ICE’s tactics have been called into question numerous times within the past few months. One example of this is their use of blatant racial profiling when making an arrest. ICE has no authority over US citizens, they can’t arrest or detain them unless they are obstructing ICE operations, and they rely on physical traits to determine if they believe that someone is an illegal immigrant, a practice that the Supreme Court explicitly greenlit in the case Noem v. Vasquez Perdomo this September. This leaves the door wide open for bias in their enforcement actions; an illegal immigrant from Canada or Europe would be extremely unlikely to get arrested by ICE compared to one from Latin America.
ICE has also often used dangerous crowd control methods, displaying a shocking lack of training. Their use of tear gas and pepper balls against protesters in Broadview, Illinois led to a pastor getting shot in the head with one of those pepper balls while peacefully protesting, as well as inadvertently tear gassing Chicago police officers while defying a court order barring their use of the chemical irritant, according to reporting from CNN and The New Republic.
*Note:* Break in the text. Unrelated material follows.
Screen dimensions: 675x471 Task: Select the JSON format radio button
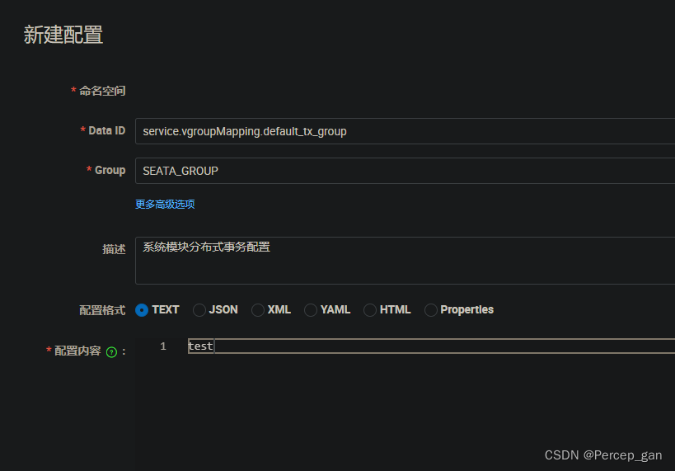point(199,310)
These actions all show a clear connection to crackdowns against peaceful protestors during the Civil Rights Movement, and make many wonder if the same methods of resistance employed during that time could be used now.
Looking at historical movements and our contemporary situation, the clear answer to that is yes.
Social movements aimed at changing the way we live our lives are uncomfortable in their times. The exigence of MLK’s “Letter from Birmingham Jail” was criticism from southern church leaders, who called for “patience” and said that then was not the right time for change. Civil rights movements must inherently make people uncomfortable, but in retrospect, there is scantily a movement that we look upon unfavorable now. Gallup polls conducted in August of 1966 found that 63% of US adults held an unfavorable view of MLK, in August of 2011, it was only 4%.
I say all of that to display how people’s opinions change over time in regards to social issues. If the Civil Rights Movement was able to change the very fabric of our nation when its leader was viewed unfavorably by 63% of Americans, think of what concerted effort could do against the ICE, which a Pew Research Center poll from September of this year found has only a 40% approval rating.
Civil disobedience and protests like those practiced by MLK are a necessity to stop the dangerous immigration practices of the Trump administration. Protecting immigrants being targeted by ICE, protesting in places where ICE agents are working, and Congresspeople exercising their oversight powers over immigration facilities at every opportunity are all needed to incite change. Members of the Civil Rights Movements disregarded the legality of laws, instead looking at their morality, and it’s imperative to apply the same framework when analyzing whether to follow any law or rule. PBS Wisconsin reported on Judge Hannah Dugan, who was arrested and charged with felony obstruction after escorting an illegal immigrant and his lawyer out the court building when she learnt that ICE officers were waiting to arrest him outside. Her trial date is set for December of this year, so while her legal culpability in this case isn’t established yet, her moral culpability is, and we should hardly condemn someone wanting to protect members of their community after seeing the practices that ICE employs.
Southern states during the Civil Rights Movement and ICE have many things in common. They both restrict civil rights and violently repress minorities, in one case being Black citizens and in the other largely Hispanic noncitizens. In both instances, civil disobedience is a required step to stop that repression. It’s the responsibility of everyone to take the lessons that MLK taught us, and apply them to our modern day if we want to incite change.